Иван, однако, не принимал никакого участия в разговоре. Он спокойно раздевался в это время и вместе с тем делал обычные распоряжения по дому. Но это равнодушие было только кажущееся, а в сущности он не менее жены печалился участью сына. Вообще, нашего крестьянина трудно чем-нибудь расшевелить, удивить или душевно растрогать. Ежеминутно имея прямое отношение лишь к самой незамысловатой и неизукрашенной действительности, ежеминутно встречая лицом к лицу свою насущную жизнь, которая часто представляет для него одну бесконечную невзгоду и во всяком случае многого никогда ему не дает, он привыкает смело смотреть в глаза этой суровой мачехе, которая по временам еще осмеливается заговаривать льстивыми голосами и называть себя родной матерью. Поэтому всякая потеря, всякая неудача, всякое безвременье составляют для крестьянина такой простой факт, перед которым нечего и задумываться, а только следует терпеливо и бодро снести. Даже смерть наиболее любимого и почитаемого лица не подавляет его и не производит особенного переполоха в душе; мало того: я не один раз видал на своем веку умирающих крестьян, и всегда (кроме, впрочем очень молодых парней, которым труднее было расставаться с жизнью) замечал в них какое-то твердое и вместе с тем почти младенческое спокойствие, которое многие, конечно, не затруднились бы назвать геройством, если бы оно не выражалось столь просто и неизысканно. Все страдания, все душевные тревоги крестьянин привык сосредоточивать в самом себе, и если из этого правила имеются исключения, то они составляют предмет хотя добродушных, но всегда общих насмешек. Таких людей называют нюнями, бабами, стрекозами, и никогда рассудливый мужик не станет говорить с ними об деле. Правда, дрогнет иногда у крестьянина голос, если обстоятельства уж слишком круто повернут его, изменится и как будто перекосится на миг лицо, насупятся брови — и только; но жалоба, суетливость и бесплодное аханье никогда не найдут места в его груди. Повторяю: невзгода представляется для крестьянина столь обычным фактом, что он не только не обороняется от него, но даже и не готовится к принятию удара, ибо и без того всегда к нему готов. Всю чувствительность, все жалобы он, кажется, предоставил в удел бабам, которые и в крестьянском быту, как и везде, по самой природе, более склонны представлять себе жизнь в розовом цвете и потому не так легко примиряются с ее неудачами.

— Рекрут, что ли, у вас? — спросил я Ивана.

— Рекрут, сударь, сыном мне-ка приходится.

— А велика ли у вас семья?

— Семья, нечего бога гневить, большая; четверо нас братовей, сударь, да детки в закон еще не вышли… вот Петрунька один и вышел.

— Тяжело, чай, расставаться-то?

Иван с изумлением взглянул на меня, и я, не без внутренней досады, должен был сознаться, что сделанный мною вопрос совершенно праздный и ни к чему не ведущий.

— Божья власть, сударь! — отвечал он и, обращаясь к старику, прибавил: — Обедать, что ли, сбирать, батюшка?

— Вели сбирать, Иванушко, пора! чай, и свет скоро будет!.. Да за конями-то пошли, что ли?

— Давно Васютку услал, приведут сейчас.

Петруня между тем незаметно скрылся за дверь.
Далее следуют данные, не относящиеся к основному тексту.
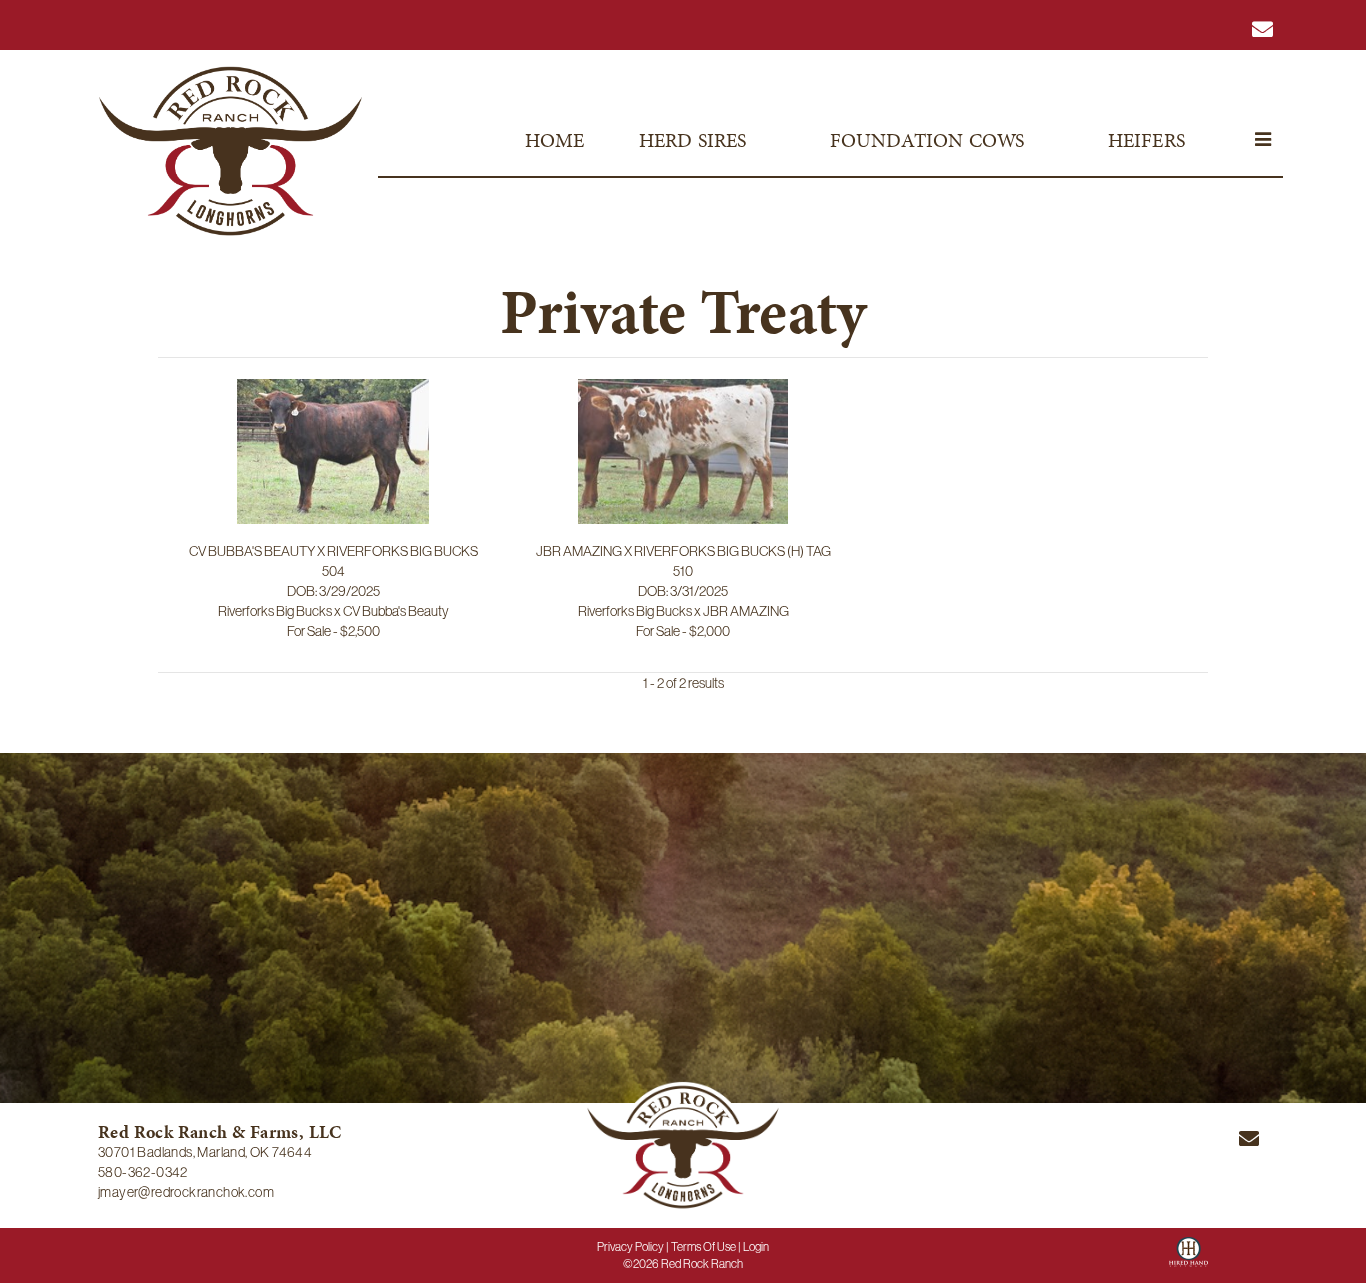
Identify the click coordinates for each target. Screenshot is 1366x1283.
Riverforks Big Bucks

Несмотря на то, что изба была довольно просторная, воздух в ней, от множества собравшегося народа, был до того сперт, что непривычному трудно было дышать в нем. Кроме сыновей старого дедушки с их женами, тут находилось еще целое поколение подростков и малолетков, которые немилосердно возились и болтали, походя пичкая себя хлебом и сдобными лепешками.
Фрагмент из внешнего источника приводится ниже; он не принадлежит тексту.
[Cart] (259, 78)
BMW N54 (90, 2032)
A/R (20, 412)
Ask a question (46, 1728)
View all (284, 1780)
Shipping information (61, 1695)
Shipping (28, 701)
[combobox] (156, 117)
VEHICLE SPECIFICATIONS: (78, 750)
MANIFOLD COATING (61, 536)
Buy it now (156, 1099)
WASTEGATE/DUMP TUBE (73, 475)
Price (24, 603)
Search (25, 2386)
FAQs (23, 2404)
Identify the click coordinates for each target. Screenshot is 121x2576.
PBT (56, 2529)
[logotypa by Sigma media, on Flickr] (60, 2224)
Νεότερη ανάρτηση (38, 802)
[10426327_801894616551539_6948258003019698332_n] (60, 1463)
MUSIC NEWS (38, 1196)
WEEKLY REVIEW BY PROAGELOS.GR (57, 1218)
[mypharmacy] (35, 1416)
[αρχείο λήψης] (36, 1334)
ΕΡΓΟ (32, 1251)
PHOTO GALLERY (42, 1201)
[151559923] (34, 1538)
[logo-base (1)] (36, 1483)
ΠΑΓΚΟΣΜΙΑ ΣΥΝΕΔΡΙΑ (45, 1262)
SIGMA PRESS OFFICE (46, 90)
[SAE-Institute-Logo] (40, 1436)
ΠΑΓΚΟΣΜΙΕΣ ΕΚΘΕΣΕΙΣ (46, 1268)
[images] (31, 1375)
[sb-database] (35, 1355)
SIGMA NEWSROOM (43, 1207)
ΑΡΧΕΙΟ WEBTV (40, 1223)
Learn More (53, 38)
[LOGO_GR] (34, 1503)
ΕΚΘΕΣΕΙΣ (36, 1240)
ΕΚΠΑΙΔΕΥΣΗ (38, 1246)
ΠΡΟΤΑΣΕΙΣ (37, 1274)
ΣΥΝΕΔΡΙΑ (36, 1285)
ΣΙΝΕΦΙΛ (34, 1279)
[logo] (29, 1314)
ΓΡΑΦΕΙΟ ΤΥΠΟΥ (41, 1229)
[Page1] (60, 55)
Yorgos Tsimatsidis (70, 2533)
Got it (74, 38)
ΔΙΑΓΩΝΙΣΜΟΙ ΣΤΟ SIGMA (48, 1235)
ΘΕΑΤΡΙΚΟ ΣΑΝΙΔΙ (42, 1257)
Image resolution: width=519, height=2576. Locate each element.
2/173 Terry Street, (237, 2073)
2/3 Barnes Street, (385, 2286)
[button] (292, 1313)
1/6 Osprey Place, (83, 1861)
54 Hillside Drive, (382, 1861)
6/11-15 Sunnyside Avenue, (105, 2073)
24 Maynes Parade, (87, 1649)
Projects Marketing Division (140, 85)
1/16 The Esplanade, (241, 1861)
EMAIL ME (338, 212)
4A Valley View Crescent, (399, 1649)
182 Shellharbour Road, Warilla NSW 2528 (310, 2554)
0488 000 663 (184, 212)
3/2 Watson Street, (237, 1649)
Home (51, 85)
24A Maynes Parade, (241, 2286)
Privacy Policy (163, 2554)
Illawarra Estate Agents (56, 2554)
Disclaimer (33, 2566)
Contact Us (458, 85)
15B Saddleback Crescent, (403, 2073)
— Кто-то вот нас кормить на старости лет будет? — промолвила между тем хозяйка Ивана, по-прежнему стоя в углу и пригорюнившись.

— Чай, братовья тоже есть, семья не маленькая! — отвечал дедушко, с трудом скрывая досаду.

— Да, дожидайся, пока они накормят… чай, по тех пор их и видели, поколь ты жив.

— Не дело, Марья, говоришь! — заметил второй брат Ивана.

— Ее не переслушаешь! — отозвался третий брат.

Окончания разговора я не дослушал, потому что не мог долее выносить этого спертого, насыщенного парами разных похлебок воздуха, и вышел в сенцы. Там было совершенно темно. Глухо доносились до меня и голоса ямщиков, суетившихся около повозки, и дребезжащее позвякивание колокольцев, накрепко привязанных к дуге, и еще какие-то смутные звуки, которые непременно услышишь на каждом крестьянском дворе, где хозяин живет мало-мальски запасливо.

— Как же быть-то? — сказал неподалеку от меня милый и чрезвычайно мягкий женский голос.

— Как быть! — повторил, по-видимому, совершенно бессознательно другой голос, который я скоро признал за голос Петруни.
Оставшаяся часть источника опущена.